As for exercise I highly recommend goat walking lol. You don't have to walk alone and it makes it feel less like exercising. Your just taking the goat for a walk working out. I walk and lift things all day long at my job. Things like shoveling poop, carrying 40lb boxes to and from places ect. And I think you said in another thread you volunteer at a vets office? Walking the dogs, cleaning all that's work. I'm not sure if you like horses but you could volunteer to clean stables. They might even pay you. Dancing helps too. I'd never dance in front of anyone but I can rock out in my room when I'm alone. Put those earbuds in and got to town.
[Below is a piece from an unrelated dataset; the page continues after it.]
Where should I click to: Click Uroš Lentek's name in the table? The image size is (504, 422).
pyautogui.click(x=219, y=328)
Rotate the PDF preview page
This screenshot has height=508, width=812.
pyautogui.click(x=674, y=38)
Sure you feel silly but who cares your burning calories and having fun. Also as I said in my original post getting happy is a big part of loosing weight. This move and being able to be my own person had made me happy so it's helped me loose weight. Right now I'm backsliding a bit in my happiness but I'm working on fixing that.


----------



## caprine crazy (Jun 12, 2012)

You don't know how many times I've went shopping with friends and all I could do was stand there and watch everyone else try on because I couldn't wear anything in the store. Thank you. And yes, I do volunteer at a vets office, but sadly that will be coming to an end because we will be closing after the holidays.  I really need to find myself a real job anyway. One I'm actually going to get paid for. I'm going to see about working at Pet Smart or TSC. At TSC there's a lot of lifting to do, so that will help some if I could get a job there. Thanks for the advice. I will take this into consideration.


----------



## Dani-1995 (Mar 11, 2011)

I'm in between "normal" and plus sizes. I hate shopping because of that... Its like I can kind of wear the normal size but it looks weird here or this doesn't fit right so I end up looking like a sausage. I need to lose weight as well but again, this whole kick in the butt thing hasn't quite happened. Maybe I need to do it myself? 

Last spring I did a low carb/clean diet and lost some weight but due to living at home and not having control over grocery shopping I haven't kept up with it. I second cleaning horse stalls... I did that from August until last week- let me tell you, I toned up some in my legs but I wasn't changing my diet so no real weight loss. 

I do agree with eating snacks through out the day. Unfortunately I know how to eat and exercise right, I just won't do it. Who's going to kick me?


----------



## Jessica84 (Oct 27, 2011)

What a great thread to come across after I just did my sit up which is part of my plan to loose weight lol
I've always been skinny, honestly probably to skinny. Even with all my unhealthy eating and downing my Mountain Dew lol. I wore 00 pants and after my first kid was a 1, second kid 3 and some how don't ask me how I'm now a 6. I'm still as active as I've ever been, maybe even more but I guess something to do with turning 30 lol I actually had my physical the day before I turned 30 and my present was being told to loose 15lbs. That was depressing.
So this is my master plan of loosing weight. Since most of my fat is in my stomach I've been doing sit ups which sucks because I have a hernia mesh patch and when I over do it it hurts  I changed out my Mountain Dew for tea, took about a week to get over feeling sluggish. And my biggest problem is because I'm always busy I usually snack on potato chips so I changed those In for crackers. You guys are right lots of small meals is better but to also stop once you first start feeling full. That's something I seriously need to work on. I also usually eat dinner before bed, especially during the summer when it gets dark so late, so lately dinner has been at 5 that way I still have time to burn it off. 
So that's my whole master plan of loosing weight lol I'm going to town on Tuesday and will buy batteries for my scale so In a few days I'll see if any of this is even working 


Sent from my iPhone using Goat Forum


----------



## Goats Rock (Jun 20, 2011)

I had a job that for the last 10 yrs. I basically sat at a computer. July 25, 2014, I got liberated! I had worked for 
that company for 20 yrs. Gave them most of my 30's, all my 40's and almost half my 50's! I had enough! The owner's daughter
just graduated from college with a masters in teaching. That somehow qualified her to run the construction company! The first 
thing she did was start getting rid of the old timers that made a decent rate. I didn't give her the satisfaction, I have hated that 
co. for the last 15 yrs., so walking away was the best thing I could have done! I am happier than I have ever been, relaxed, and so much less stressed! 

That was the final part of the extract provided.